Frans Hals, The Laughing Cavalier (1624) |
His genius boils down to a contradiction: loose, unblended smears of paint that create the flesh-and-blood likeness of a human being. The late works of Titian, Velázquez, and Rembrandt would all head in this direction with their “rough” manner, but Hals achieved a kind of scary immediacy that seemed almost foreign to the medium—a photographer suddenly among painters.
A photographer suddenly among painters – I like that. It gets at Hals’s exquisite precision. See, for example, his famous The Laughing Cavalier (1624) – the intricate pattern of the man’s doublet, the gold buttons, the subtle shades of black in his cloak, the ornate geometric design of his lace cuffs, the rich layering of his white ruff, the gold handle of his rapier. This is incredibly detailed, artful painting. You can almost feel the texture of that ruff and hear the rustle of the sumptuous cloak.

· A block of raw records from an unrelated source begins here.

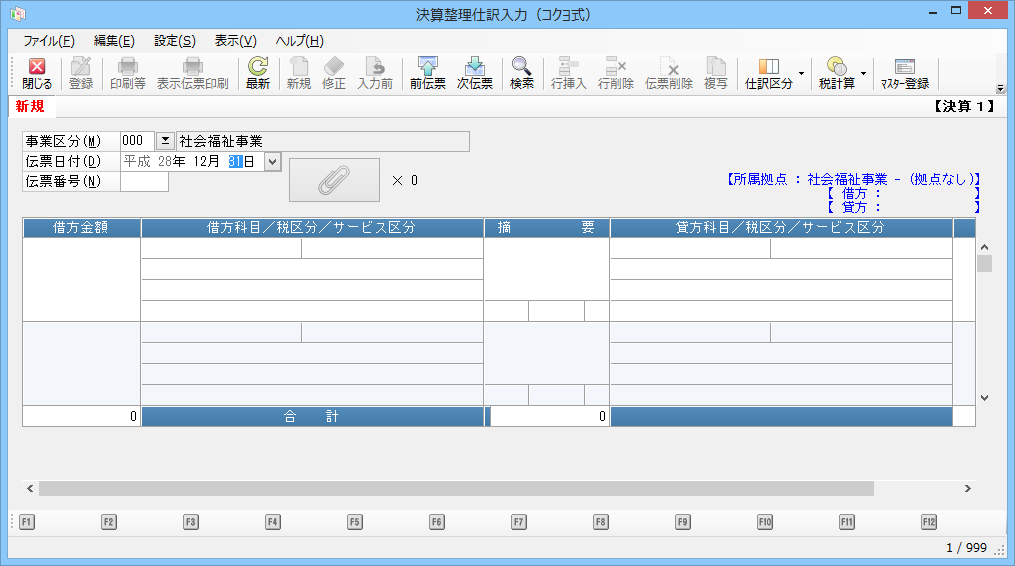Viewport: 1015px width, 566px height.
Task: Open マスター登録 from the toolbar
Action: pyautogui.click(x=904, y=74)
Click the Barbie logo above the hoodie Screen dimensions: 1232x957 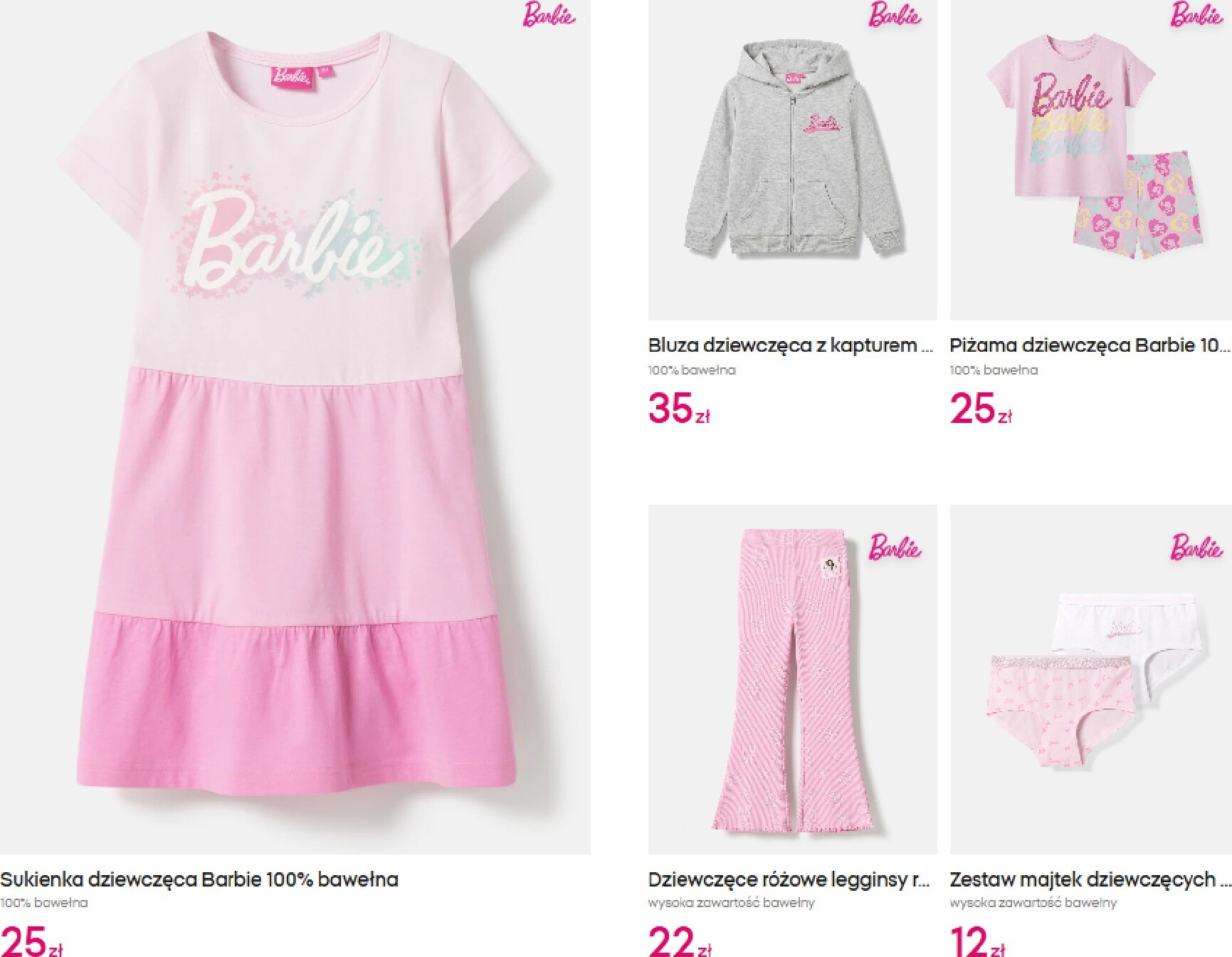[x=895, y=15]
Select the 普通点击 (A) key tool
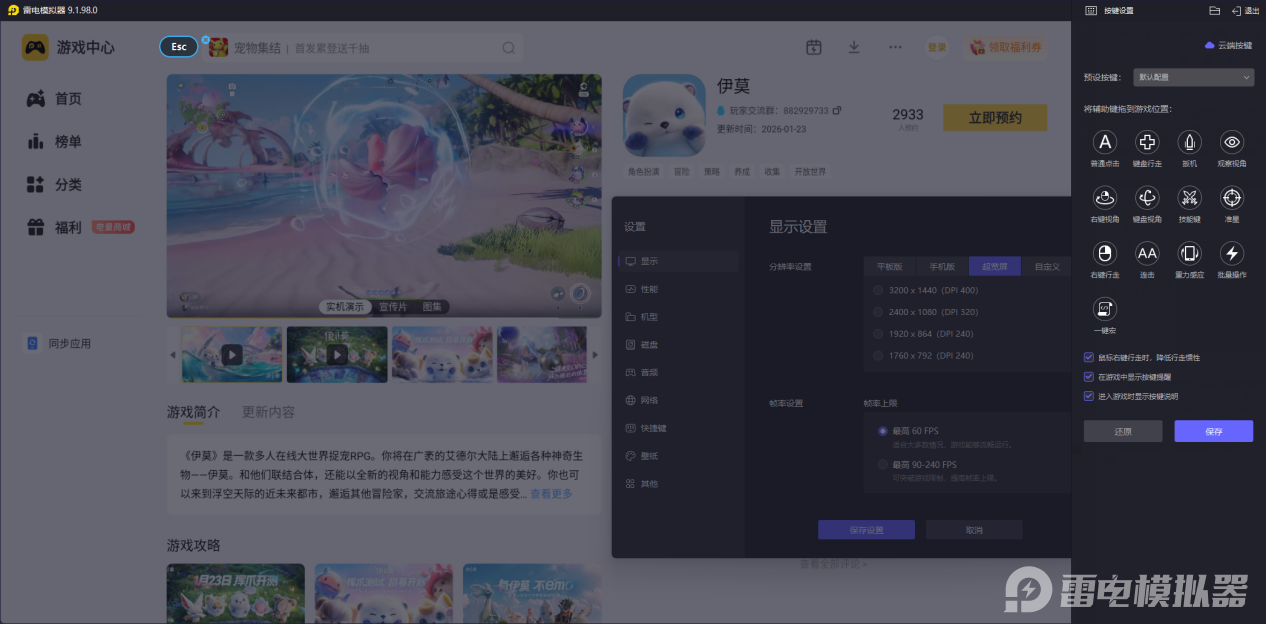Screen dimensions: 1266x624 1104,142
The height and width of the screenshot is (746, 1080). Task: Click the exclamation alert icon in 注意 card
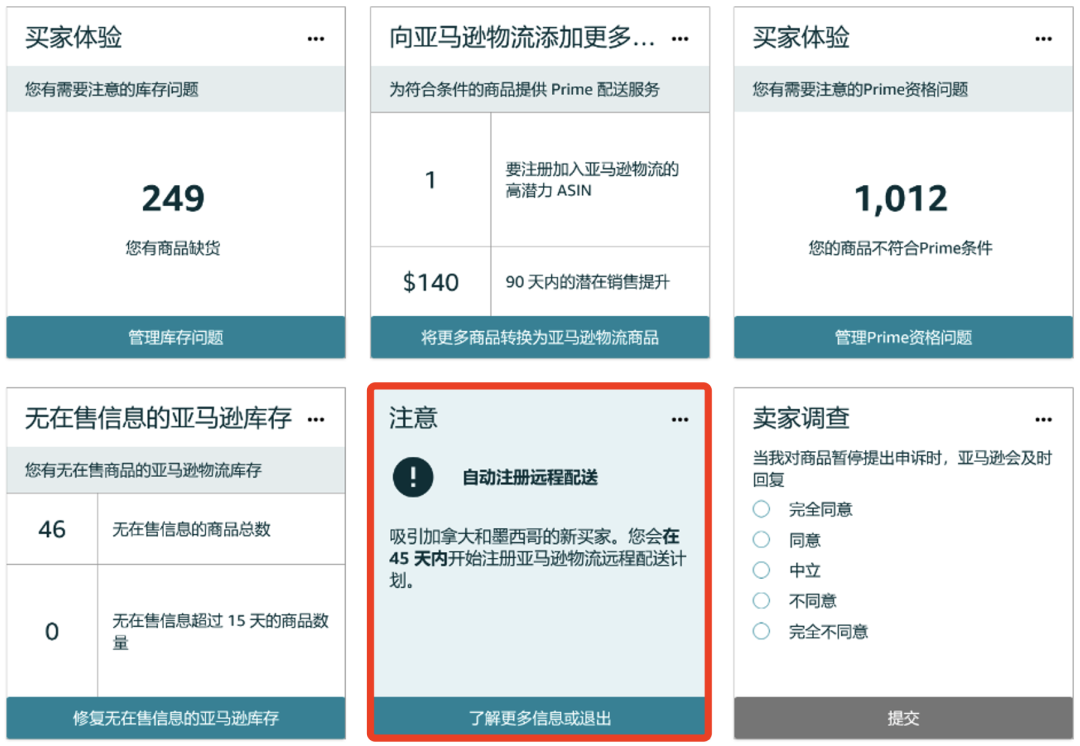tap(413, 477)
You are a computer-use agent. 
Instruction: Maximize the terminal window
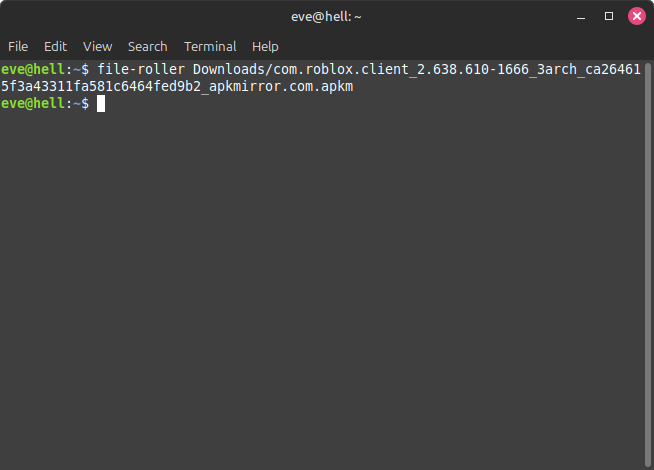pyautogui.click(x=609, y=16)
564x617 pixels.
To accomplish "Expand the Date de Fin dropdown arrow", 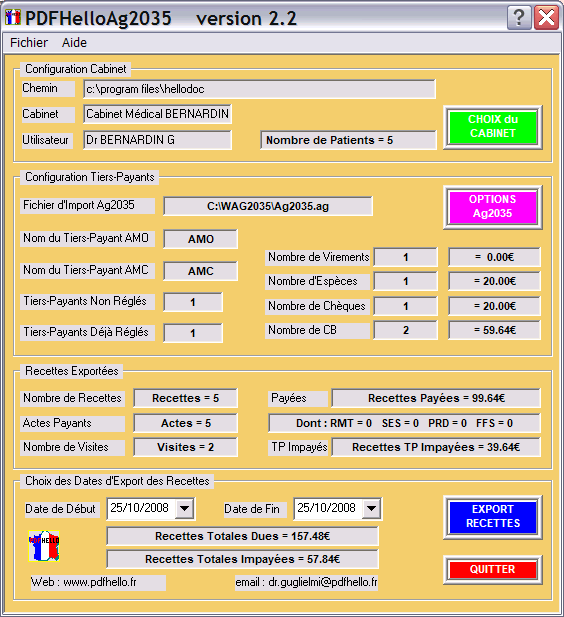I will coord(371,508).
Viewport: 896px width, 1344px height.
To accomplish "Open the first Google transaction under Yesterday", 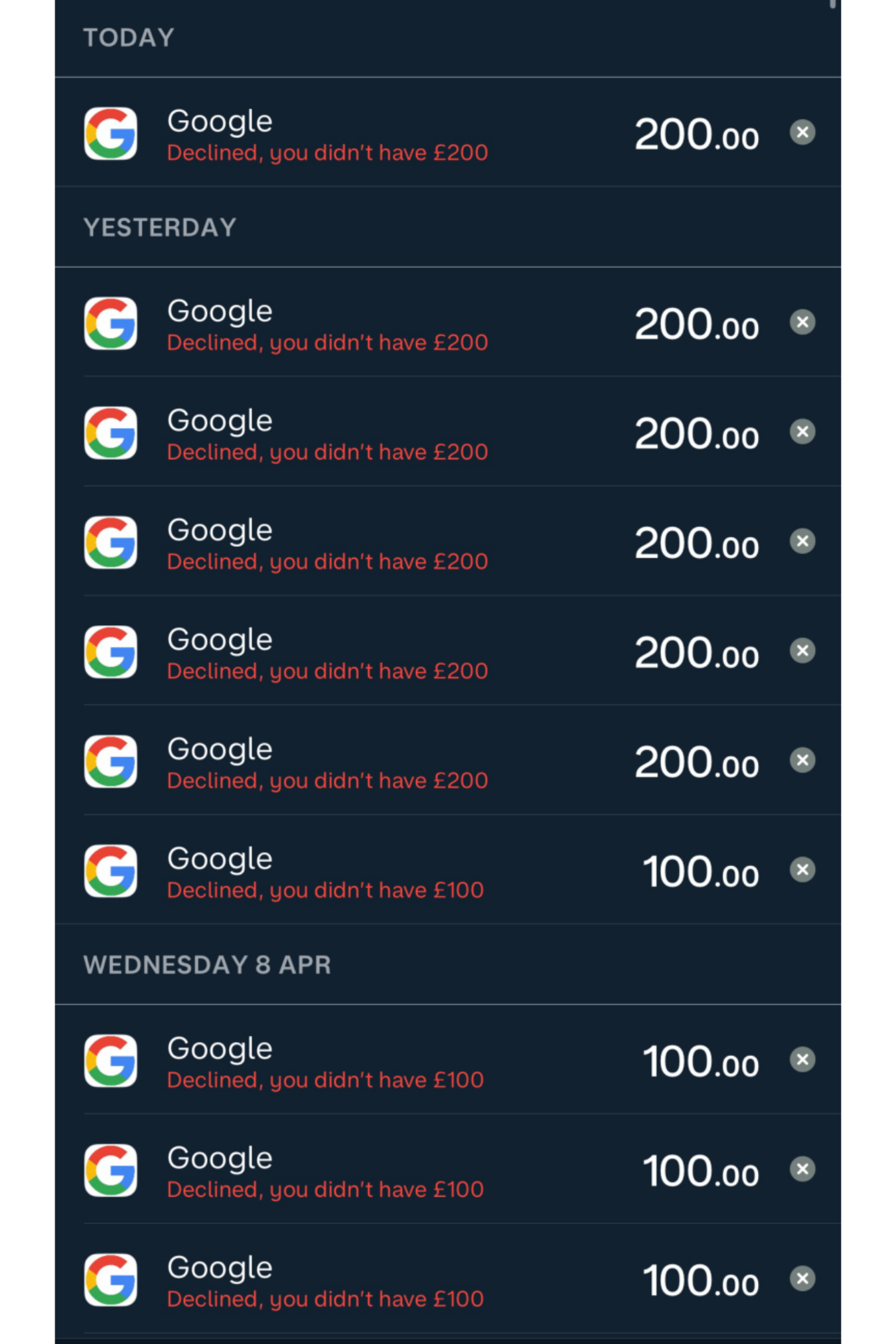I will tap(448, 322).
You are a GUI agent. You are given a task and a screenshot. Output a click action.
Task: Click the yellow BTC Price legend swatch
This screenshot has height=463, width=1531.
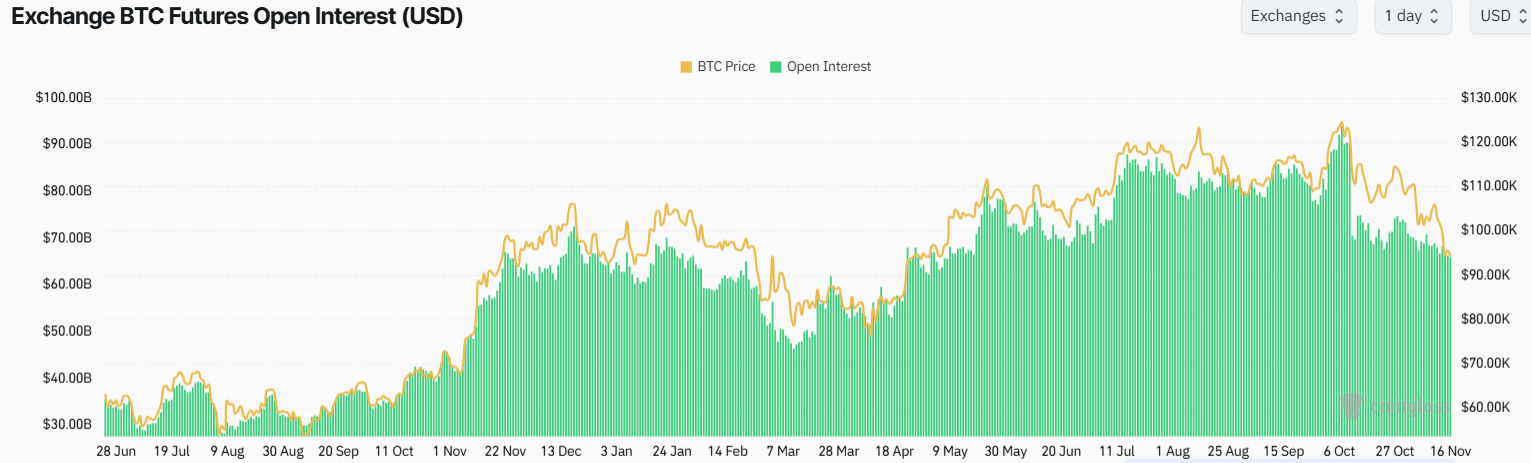[x=685, y=67]
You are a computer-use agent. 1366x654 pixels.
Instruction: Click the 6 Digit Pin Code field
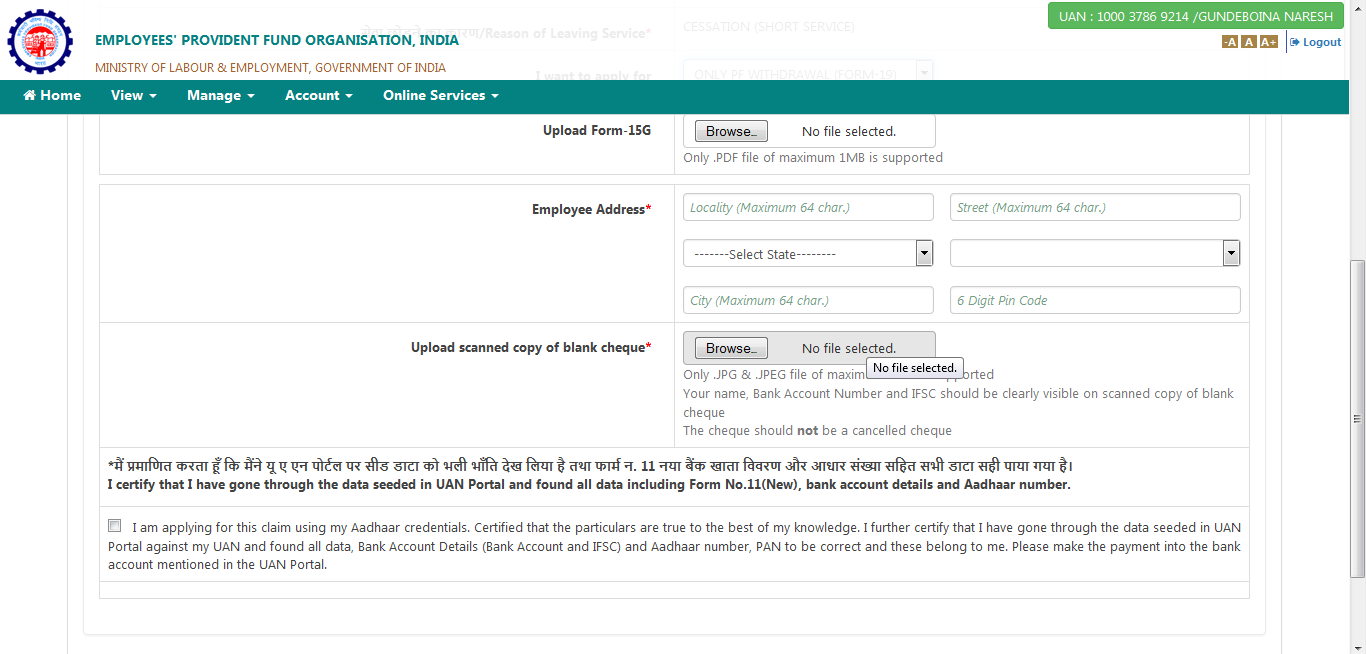(1094, 300)
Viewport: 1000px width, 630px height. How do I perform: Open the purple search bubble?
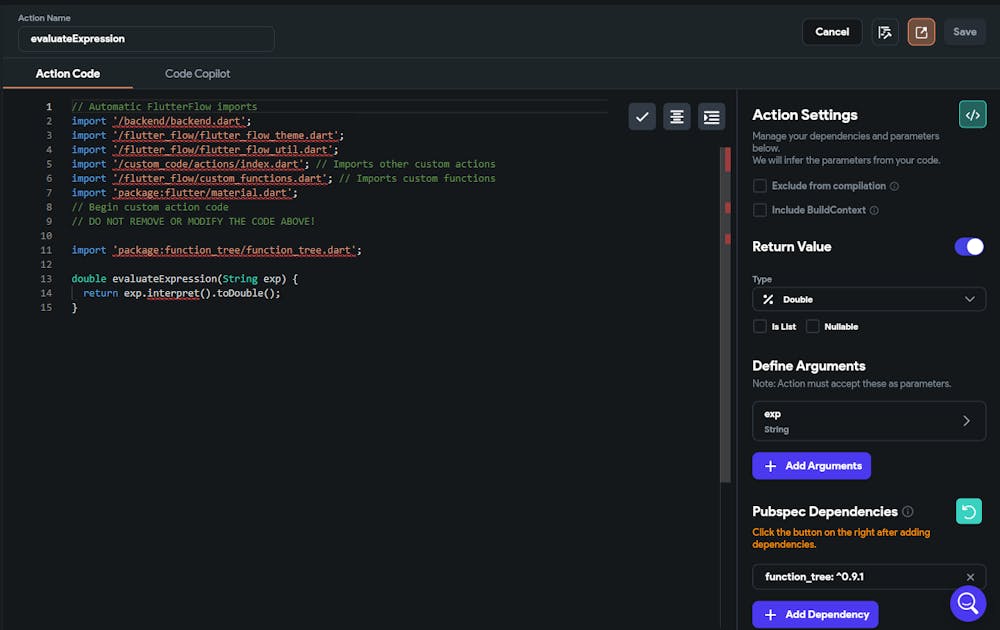[967, 603]
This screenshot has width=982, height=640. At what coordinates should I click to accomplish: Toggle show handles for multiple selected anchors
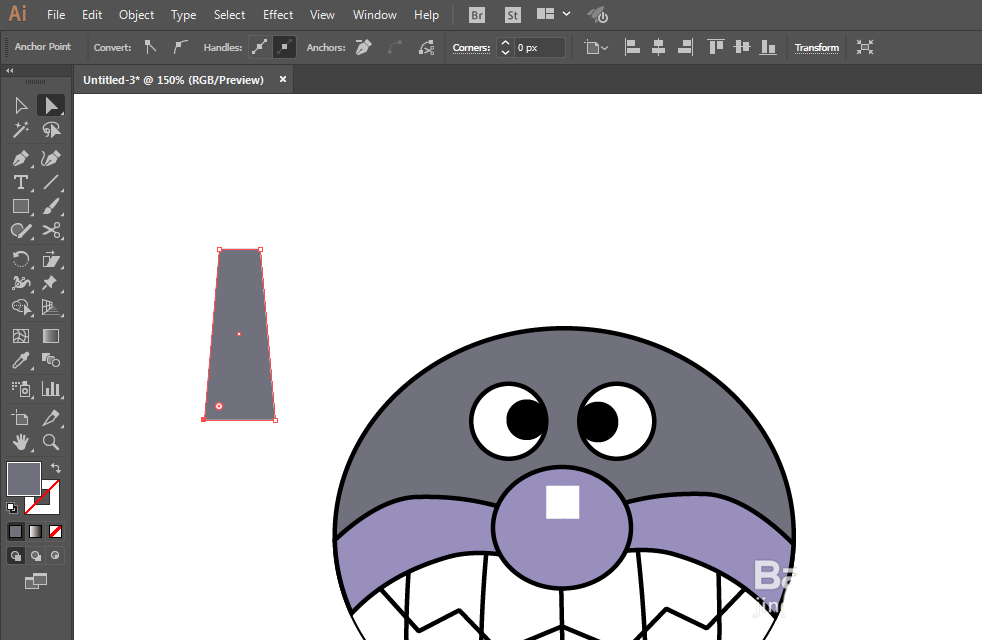259,47
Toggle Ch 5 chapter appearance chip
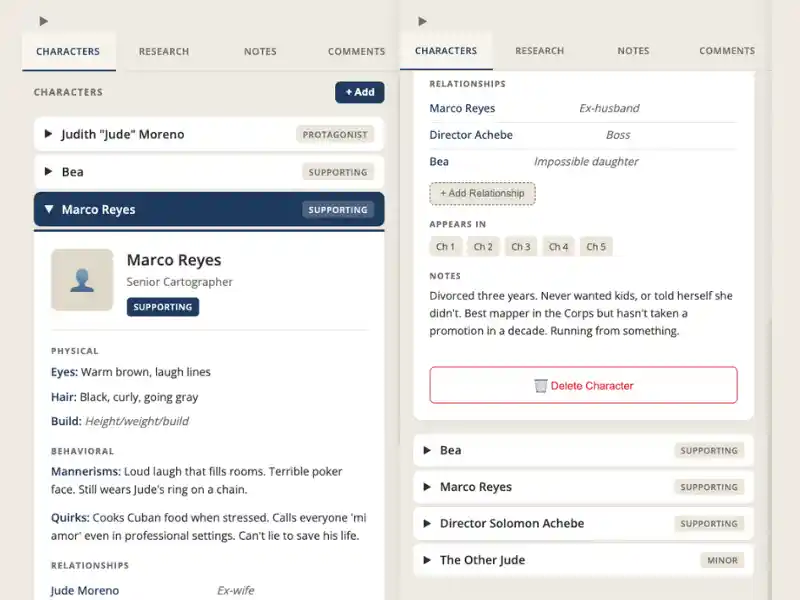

Which is why I question Fine’s conclusion. He writes, “Hals was a painter of fundamentally modest means with a deep intuition for his medium.” Fundamentally modest means? Come on! The Laughing Cavalier is having a good laugh over that one. How about “acutely descriptive”? That’s what Peter Schjeldahl said of Hals’s painting (“Haarlem Shuffle” (The New Yorker, August 1, 2011). I agree with Schjeldahl.